DIRECTIONS - Word for word, restate every entry shown below.

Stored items
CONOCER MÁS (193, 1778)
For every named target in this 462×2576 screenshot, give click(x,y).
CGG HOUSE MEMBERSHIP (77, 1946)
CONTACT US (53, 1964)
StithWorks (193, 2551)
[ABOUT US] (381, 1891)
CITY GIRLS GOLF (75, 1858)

ANSWER SECTION -
CONOCER MÁS (193, 1778)
For every named target in this 462×2576 screenshot, give click(x,y).
CGG HOUSE MEMBERSHIP (77, 1946)
CONTACT US (53, 1964)
StithWorks (193, 2551)
[ABOUT US] (381, 1891)
CITY GIRLS GOLF (75, 1858)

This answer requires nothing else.